**Instructions for the task:** Copy each line below that has "agent".

**Data:**

--

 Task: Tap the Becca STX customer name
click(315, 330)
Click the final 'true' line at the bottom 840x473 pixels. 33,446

--

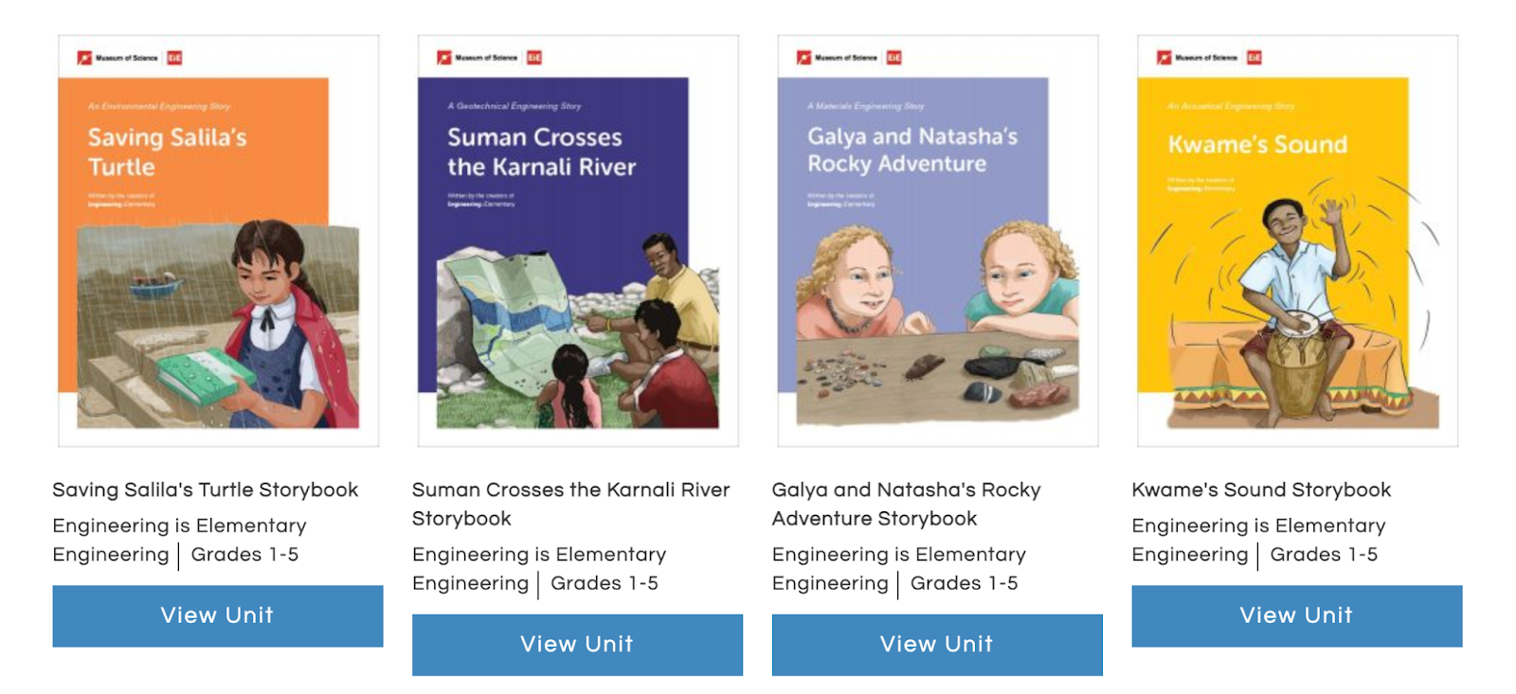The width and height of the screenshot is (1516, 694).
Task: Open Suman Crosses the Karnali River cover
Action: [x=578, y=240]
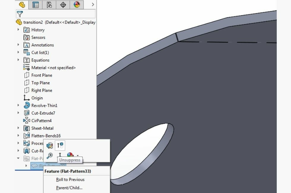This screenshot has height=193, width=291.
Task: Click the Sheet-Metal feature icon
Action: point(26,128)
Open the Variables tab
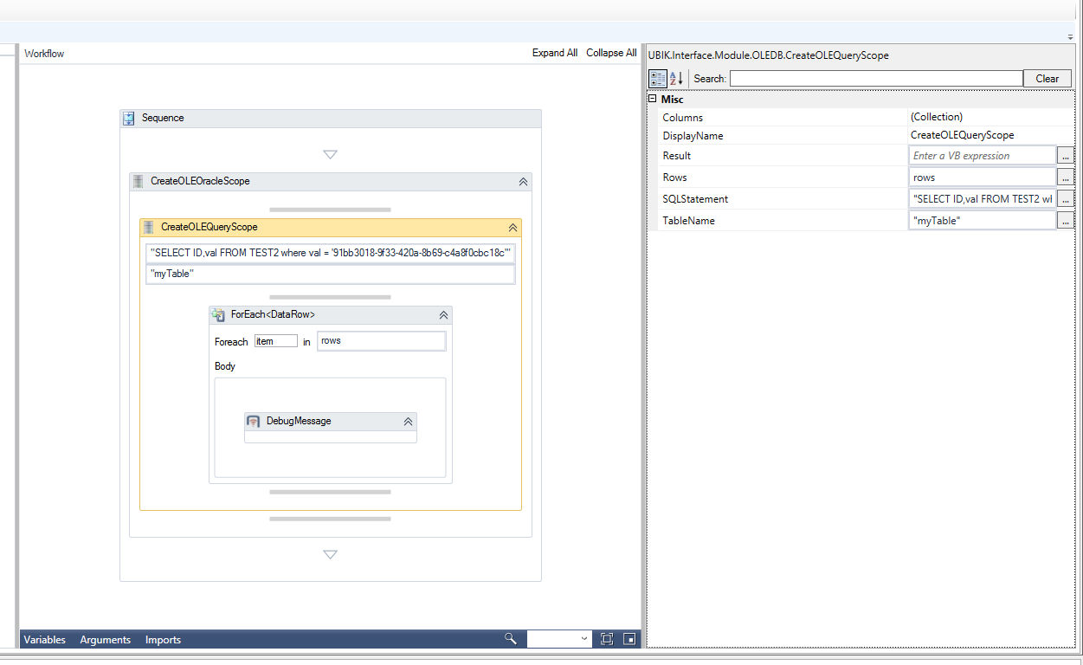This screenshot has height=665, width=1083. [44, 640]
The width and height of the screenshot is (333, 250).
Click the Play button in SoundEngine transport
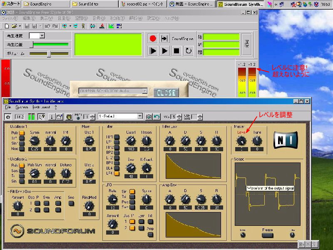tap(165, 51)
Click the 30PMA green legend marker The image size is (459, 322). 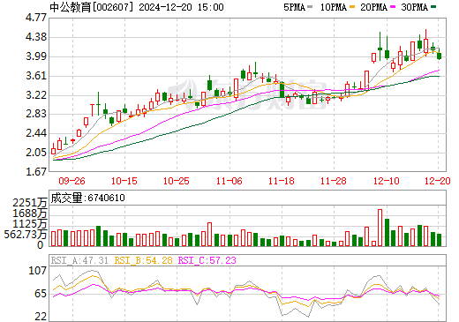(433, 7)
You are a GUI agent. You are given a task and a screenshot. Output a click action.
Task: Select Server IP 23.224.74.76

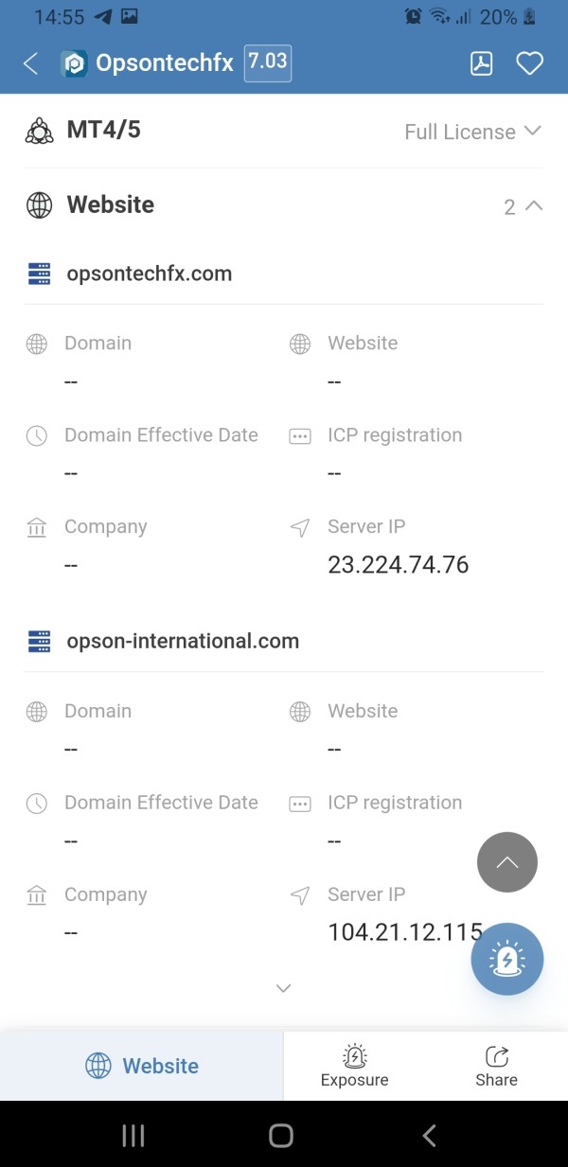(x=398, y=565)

--

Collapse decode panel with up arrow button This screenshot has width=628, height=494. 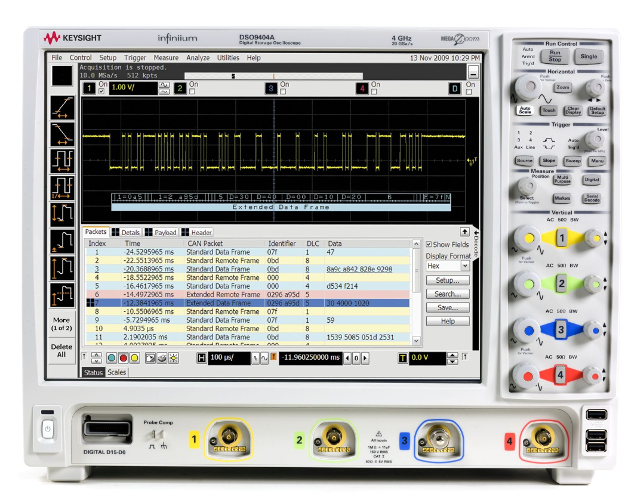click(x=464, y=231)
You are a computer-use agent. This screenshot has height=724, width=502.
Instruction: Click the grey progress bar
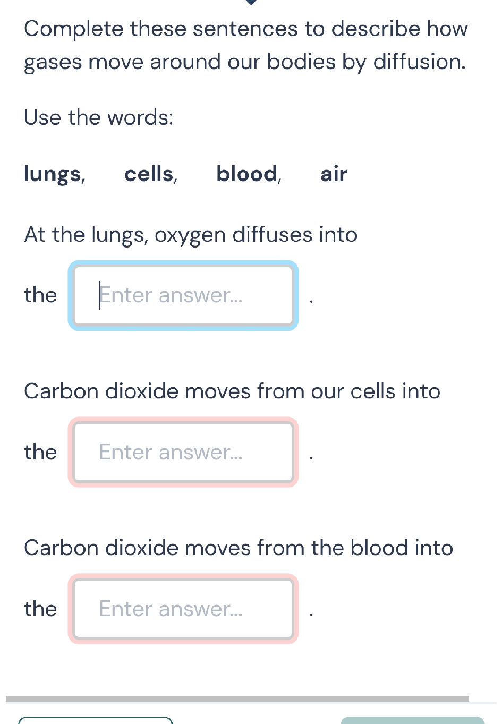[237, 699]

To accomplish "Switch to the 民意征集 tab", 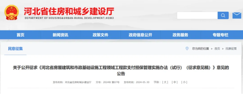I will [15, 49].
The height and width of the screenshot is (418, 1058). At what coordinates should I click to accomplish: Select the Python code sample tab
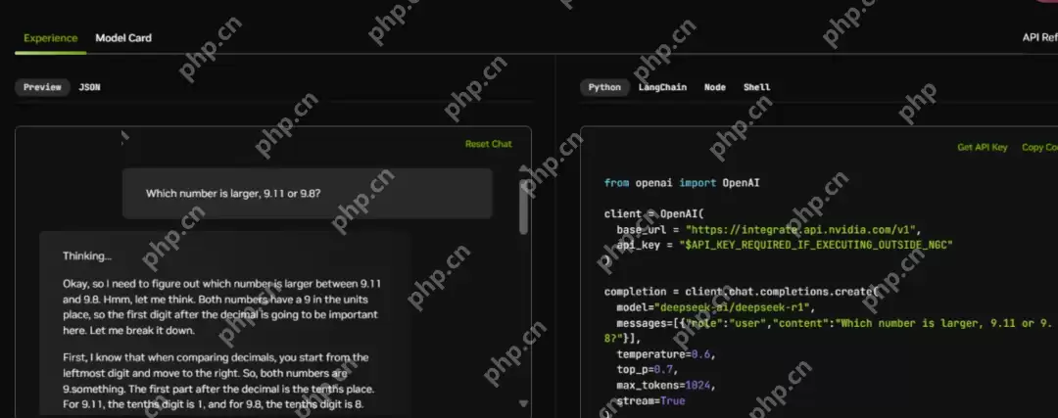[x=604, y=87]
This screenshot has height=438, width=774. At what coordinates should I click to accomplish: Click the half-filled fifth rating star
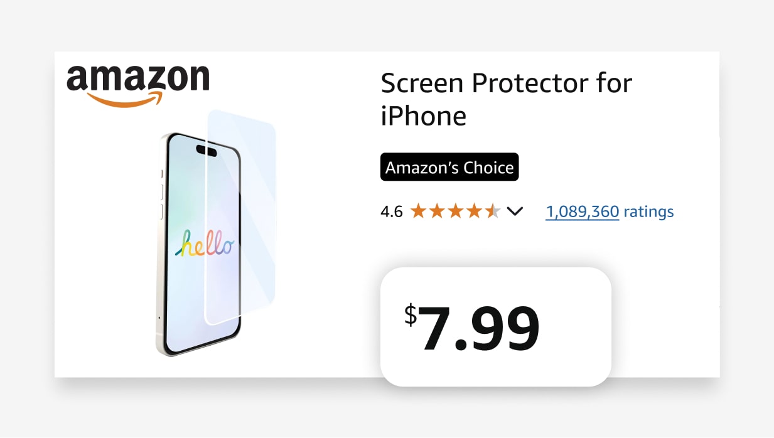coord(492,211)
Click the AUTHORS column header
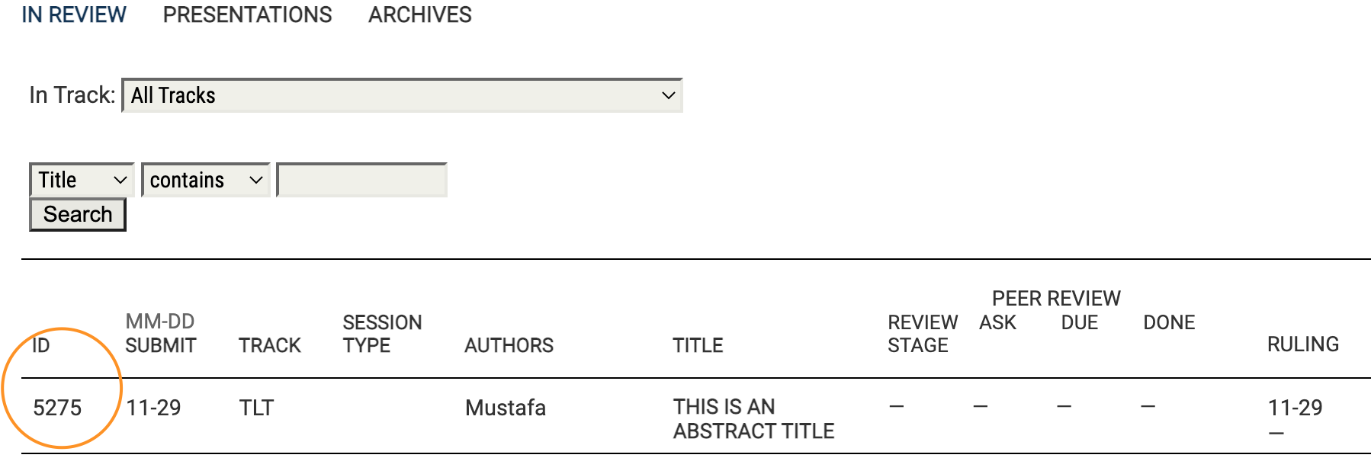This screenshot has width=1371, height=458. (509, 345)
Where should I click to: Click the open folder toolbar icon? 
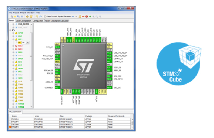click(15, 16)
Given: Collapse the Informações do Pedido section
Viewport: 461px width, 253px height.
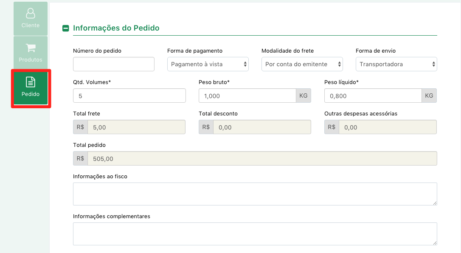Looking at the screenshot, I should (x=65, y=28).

--

**Solved exercise:**
You are a GUI agent. You are given a task and a screenshot. Output a click action.
You are a computer-use agent. This screenshot has height=724, width=502.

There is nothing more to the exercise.